Medieval Paris - Left bank


From Notre-Dame, we will go up to the end of the Island ( see Ile de la Cité) and we will take the Pont-Neuf bridge towards the left bank.

Following Atget's steps, we will stop at the following :
*        Rue de Nevers
*        24, rue du Sommerard - Cluny Museum
*        23, rue Clovis
*        Rue Valette - Collège de Fortet
*        Rue de la Parcheminerie
*        29 et 31 rue Galande
*        Saint-Julien-le-Pauvre church
*        Saint-Séverin Church
*        Rue de la Parcheminerie


Rue de Nevers
1899  Atget

Rue de Nevers

We have reached the far end of the island, gone onto the bridge Pont-Neuf, then under a big porch which leads to the old, dark and narrow rue of Nevers, which dates from 13th century.

Let's stop below the porch, and read the verse on the painted arch. This is an excerpt of a text written in 1638 by a young  French poet Claude le Petit who described Paris as "Ridiculous Paris". What it says is that the bridge Pont-Neuf was a resort of thieves; it is easy to picture them  at the view of the street. Don't you see them coming from this old street, armed with a cosh to scare and rob the lost passerby? In the 13th century, this street, with the houses behind the bars, was lining the Hôtel of Nesles (replaced later by the Hôtel of Nevers) and the Convent of Grands-Augustins.

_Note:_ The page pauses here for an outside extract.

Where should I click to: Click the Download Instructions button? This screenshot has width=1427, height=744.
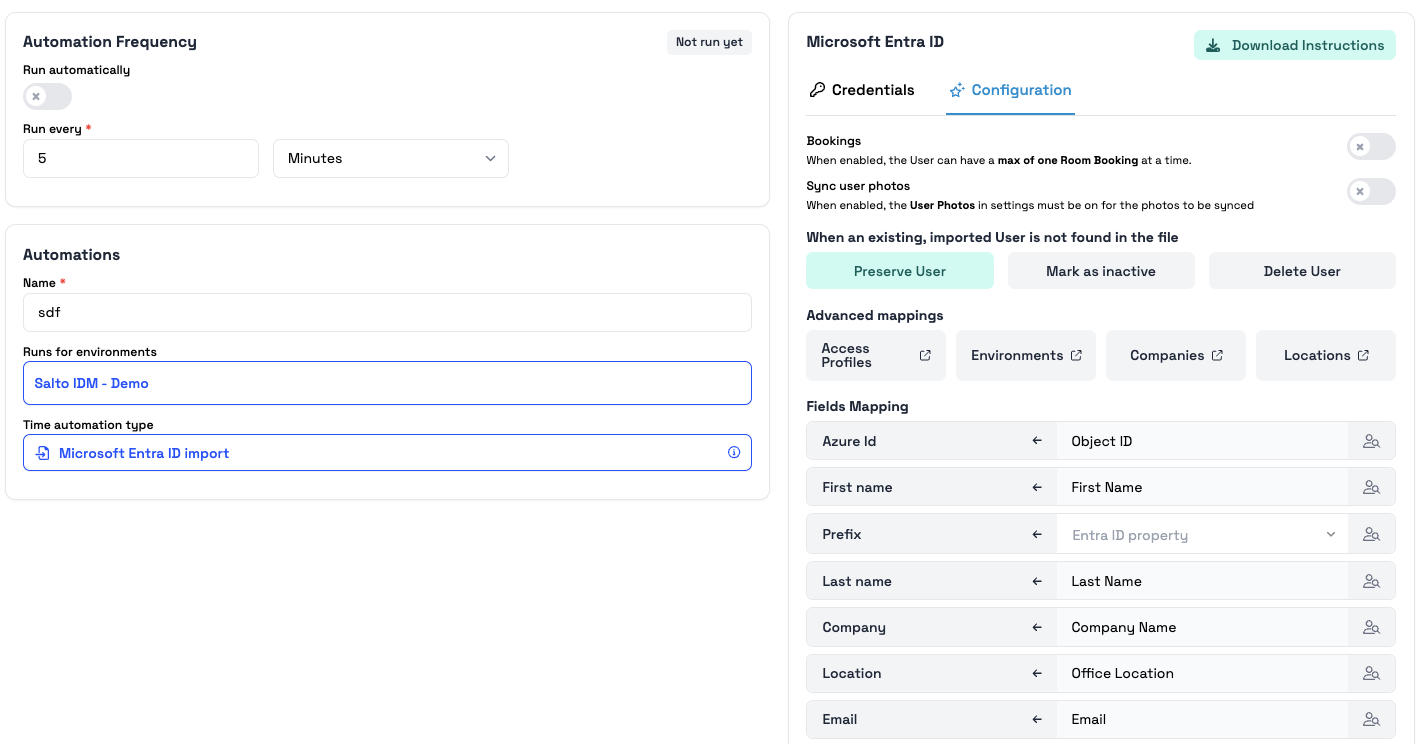click(1294, 45)
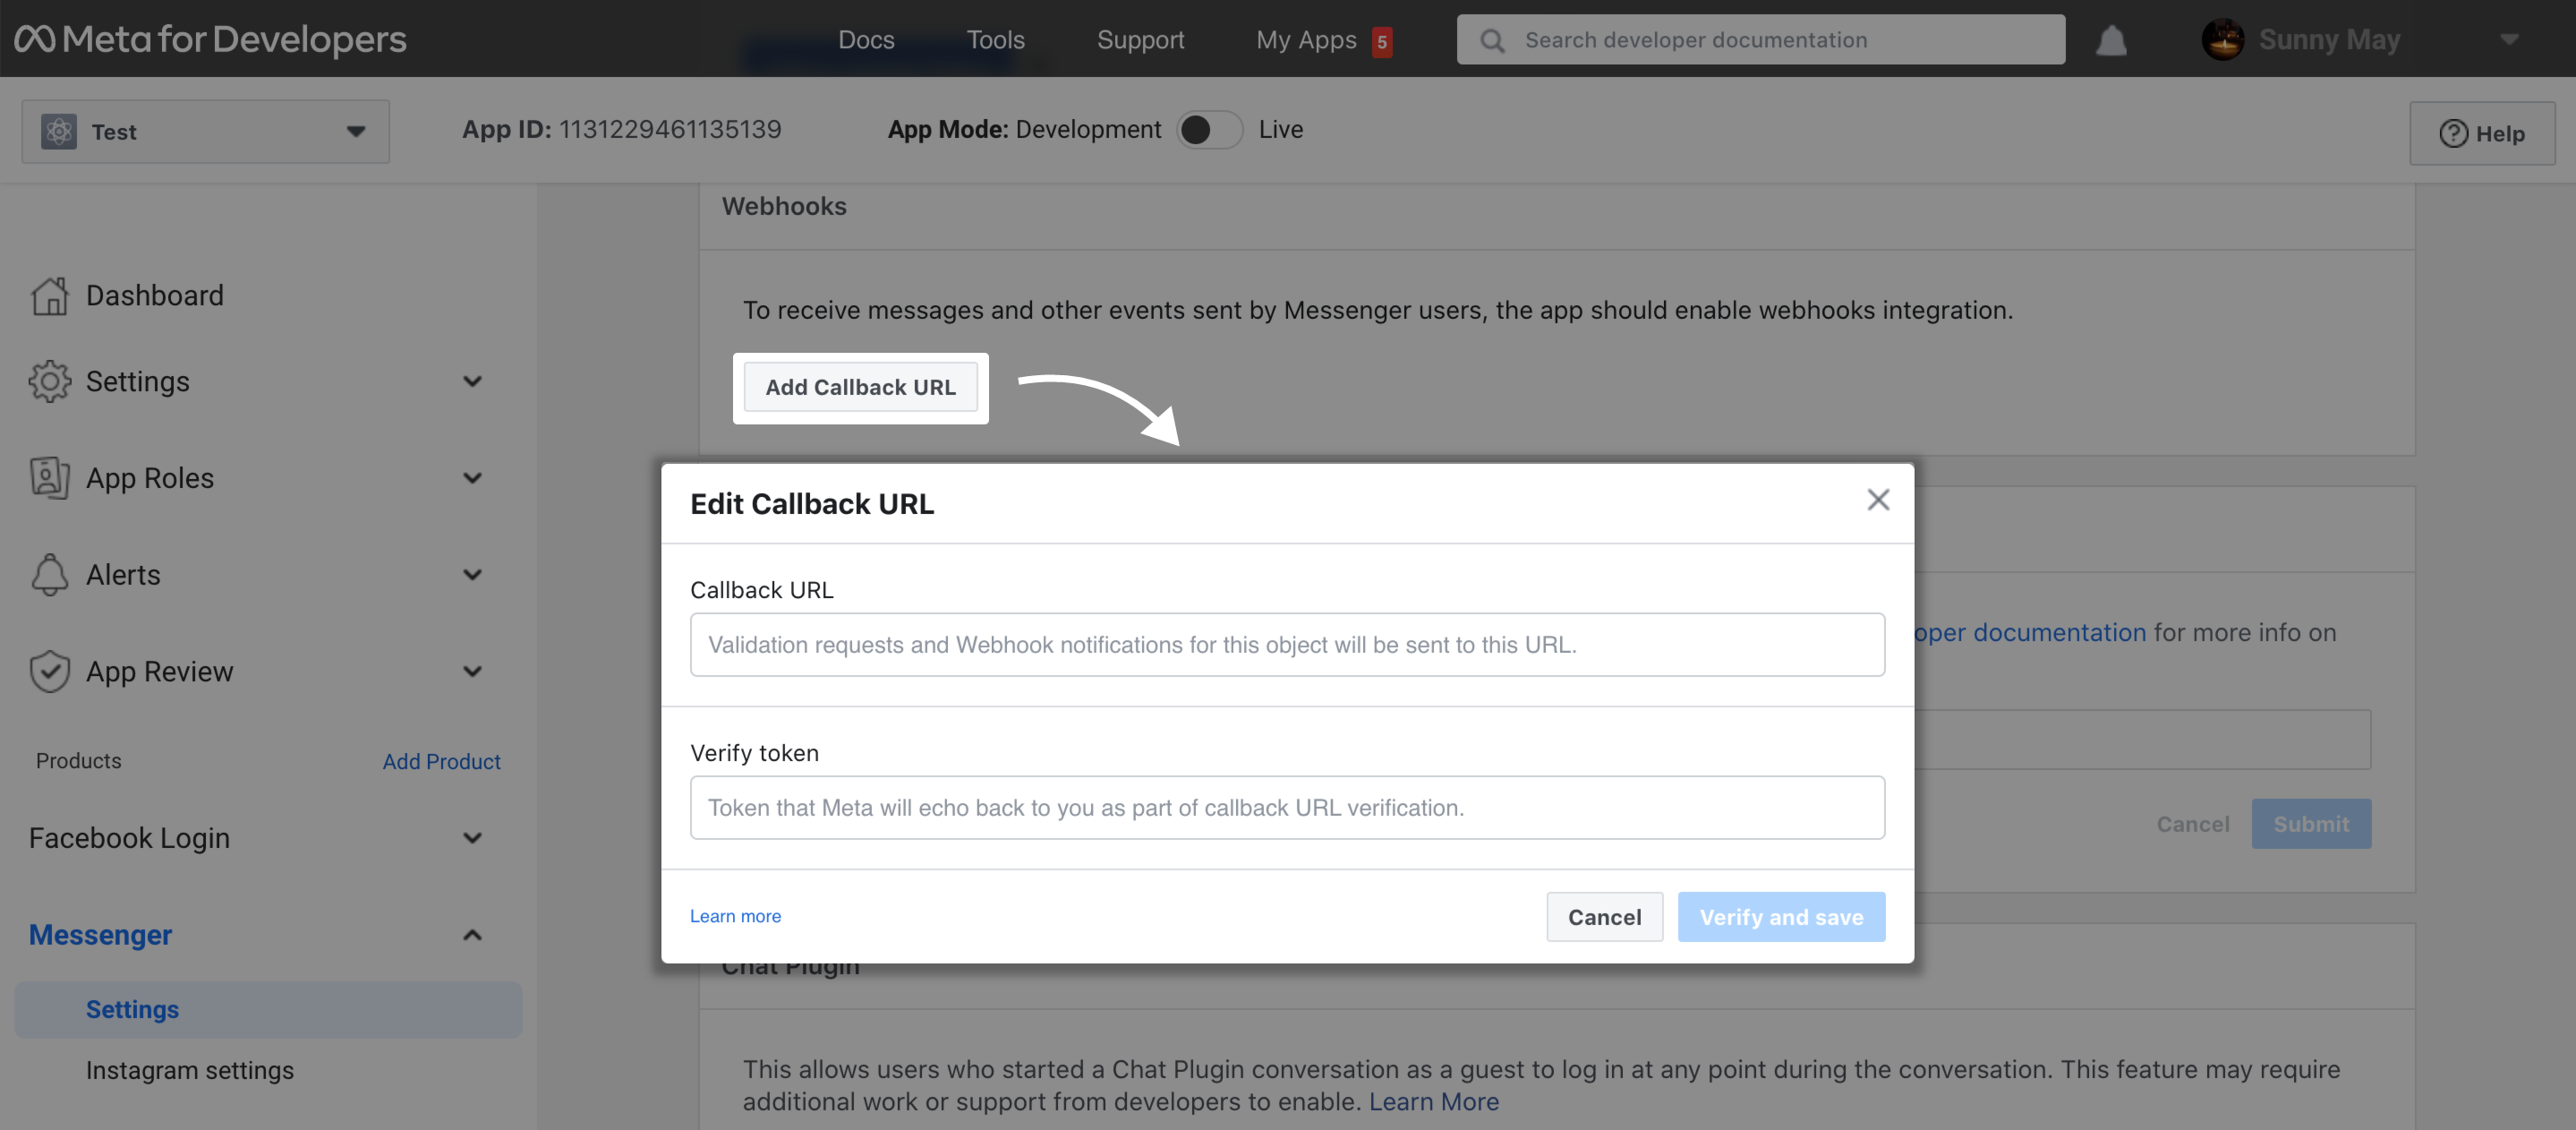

Let's now take rue Mazarine on the left, then rue de l'Ancienne-Comédie, Boulevard Saint-Germain and stop at Cluny Museum ...

Door, Cluny
 1898 Atget

Musée de Cluny - 24, rue du Sommerard

We are now walking in front of the Gallo-Roman Thermes de Cluny (Palace of Thermes),  built around the beginning of 3rd century, where we can still see today imposing ruins, like  the frigidarium. The palace then became residence of the Frankish kings. Later by 1330, it was bought by the Cluny abbot to become in the fifteenth century their residence until the French Revolution. In 1833, Alexandre de Sommerard, passionate about Middle Age and Renaissance took over a part of it as a place to house his collection. On his death, City of Paris bought altogether his collection, the hotel and thermes de Cluny and created the Museum.
All the medieval collection acquired by Sommerard is still in the Museum, while his Renaissance collection was relocated in the Museum of the Renaissance at Ecouen. Take the time to visit the Musée de Cluny where you can see notable works which were nearly lost like the porch of the chapel of the Virgin in Saint-Germain-des-Prés, or the imposing heads of the kings of Juda statues from Notre-Dame cathedral which were rediscovered in 1977 by chance.
Musée de Cluny is also famous for the fifteenth century tapestry cycle : the Lady and the Unicorn depicting the five senses and love.
For my generation, the Lady playing gently a portative organ
will remind our French class and the cover of the French book



Musée de Cluny
1903 - Atget

  • Henri IV college
    23, rue Clovis
    Former Abbay Sainte Geneviève founded by Clovis in 511
    In 1900 by Atget
    (Musée du Carnavalet)

Tower Clovis - 23, rue de Clovis

Let's follow rue of la Montagne-Sainte-Genevieve, then rue Descartes to the Henri IV college.

This prestigious high school still retains some remains of the former Abbey of St Genevieve, rival of the Abbey of Saint-Germain-des-Prés by wealth and size. From the abbey built in the 13th century, we can see today the monks dining hall (which has been transformed into the school chapel) and the Clovis tower which was the bell tower of the abbey church. When rue Clovis was created in 1807, the church was demolished, except the Clovis tower. The Sainte-Geneviève church was built during the 12th century after the destruction of a former church built par King Clovis in 510 where he was buried in 511, near the tomb of Sainte-Geneviève, patron saint of Paris.